1. Don’t shy away from auditing how your existing business is performing in terms of addressing gender (and other diversity) issues. One of the most effective ways for the private sector to change, is through the influence that comes from within the sector itself. Just as companies react to how their peers innovate new products, or leverage technology, the same rule applies when one company actively publishes their progress to develop new policies and practice around issues of inclusion. It’s better to be a pioneer and fail a few times before making progress, than to aim for mediocrity at best, or at worst, remain enshrouded in antiquated operational past-times.

2. Work with others who can ensure you get the basics right. A myriad of recent research and tools have been published by institutions including the UN, USAID and international NGOs such as CARE International, that offer step-by-step guidance for companies when it comes to how to initiate and implement more gender responsive behaviours and outcomes. Becoming familiar with these is one minimum task for a company, but forging partnerships with NGOs and CSOs over a longer period of time, to collaborate more fittingly with experts is also going to significantly accelerate a company’s journey, both in defining standards and then designing long term plans for enacting these.

3. Create spaces and platforms for women to share their perspectives and suggestions on how to change the status quo. Female employees, women producers in a company’s supply chain, female customers and consumers of company products – where are their voices in your company’s strategy? If a company is dis-connected from its own eco-system of stakeholders, and their data and research excludes the perspectives of women writ large, then whatever changes are made will always be compromised.

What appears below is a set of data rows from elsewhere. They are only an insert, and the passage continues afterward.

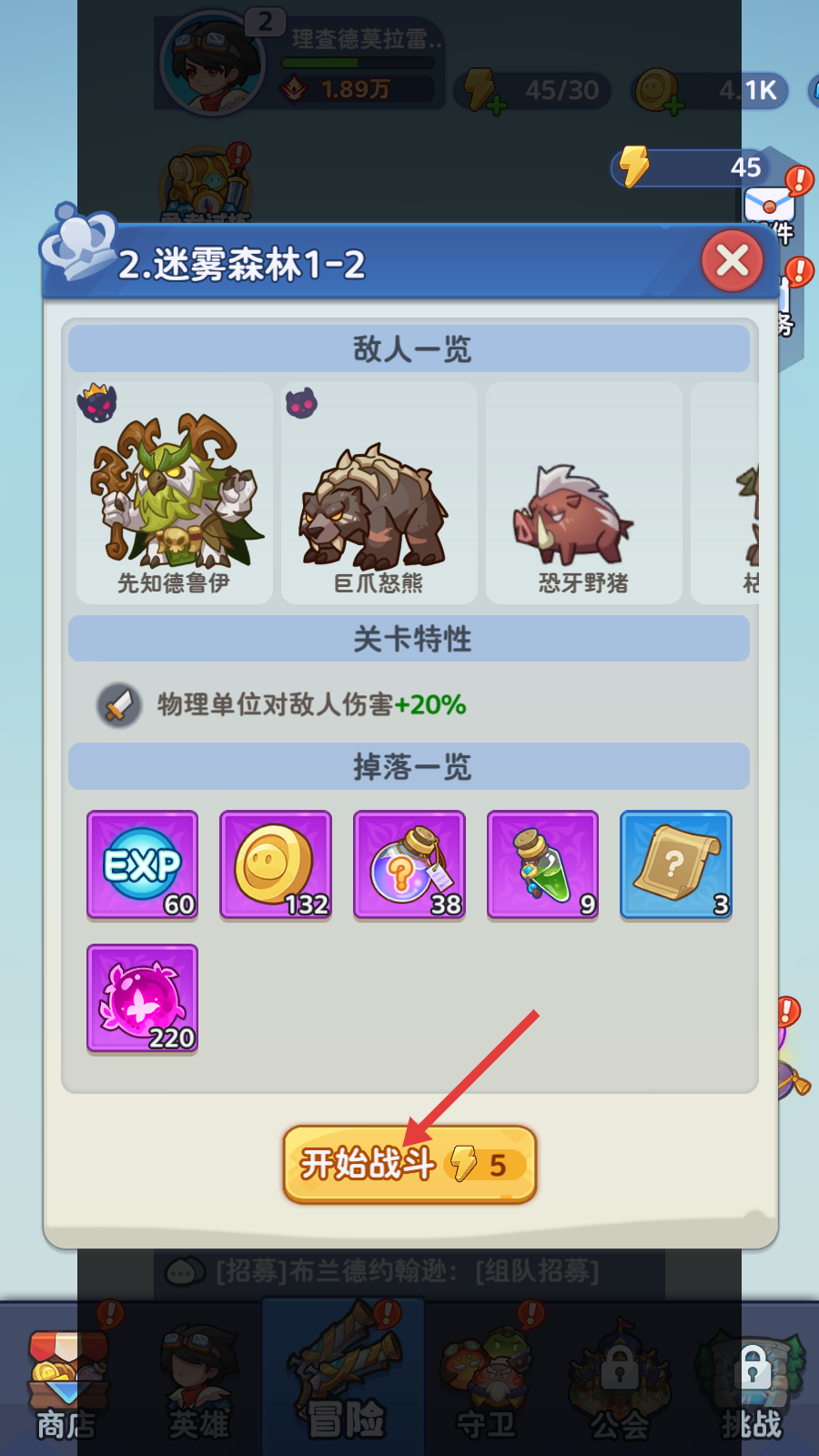Start the battle with 开始战斗 button

click(410, 1164)
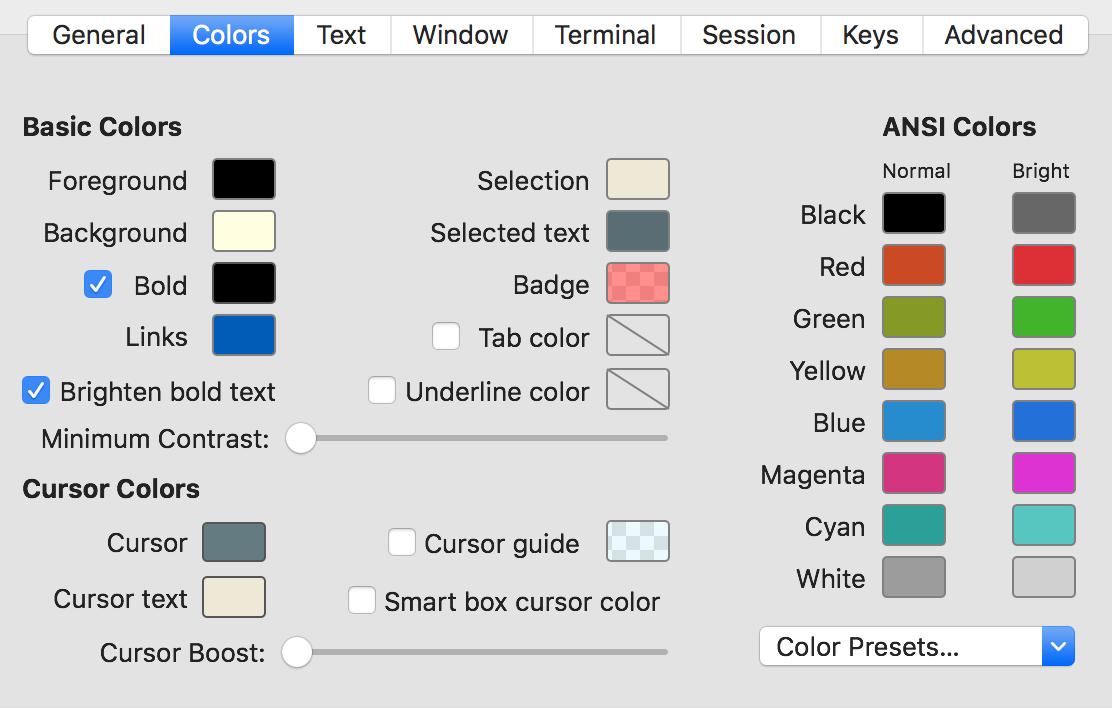This screenshot has height=708, width=1112.
Task: Click the Background color swatch
Action: click(x=243, y=232)
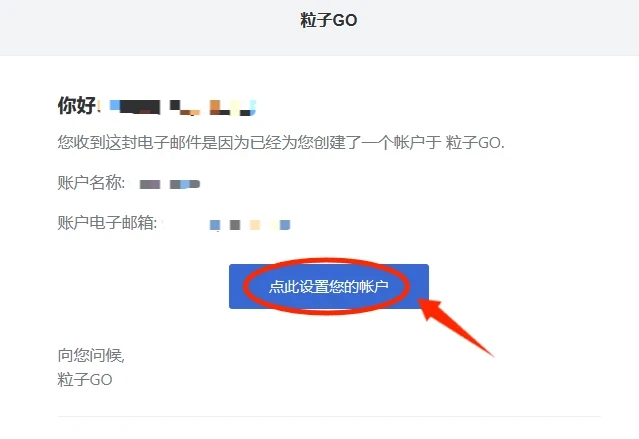
Task: Click the paragraph starting with 您收到这封电子邮件
Action: (x=281, y=143)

4. Find the money and resources to make the changes to your business lasting and meaningful. Do not consign issues of diversity and gender equality to be the mainstay of a suitably titled “Corporate Social Responsibility” manager, or else farm them out to your human resources department. The CEO of your company, or equivalent, should be accountable for this, with no exception, and if your company tracks its operational progress using a catalogue of measurable indicators, these should feature gender-related criteria across all aspects of the company’s operations.

5. Don’t fall into the trap of making “socially responsible” decisions because you have been advised this will enhance your company’s reputation. The fact is, there is a way of balancing positive social and environmental impacts from your business, alongside growing your company’s revenue. The sacred “win-win” scenario does exist and an ever increasing number of companies – from the largest to the more discreet start-ups – are curating their strategies based on this very triple bottom line objective. An exciting legacy can be left by the private sector when it comes to environmental stewardship, social impact and financial profit making.

How your company chooses to embrace designing, and seeing through to fruition. a more blended set of outcomes such as these, is up to you.

Coracle’s commitment will always be to offer you our ideas and our experiences from collaborating with non-profits and the private sector for the past twenty years, and are aim will always be to inspire your business into action.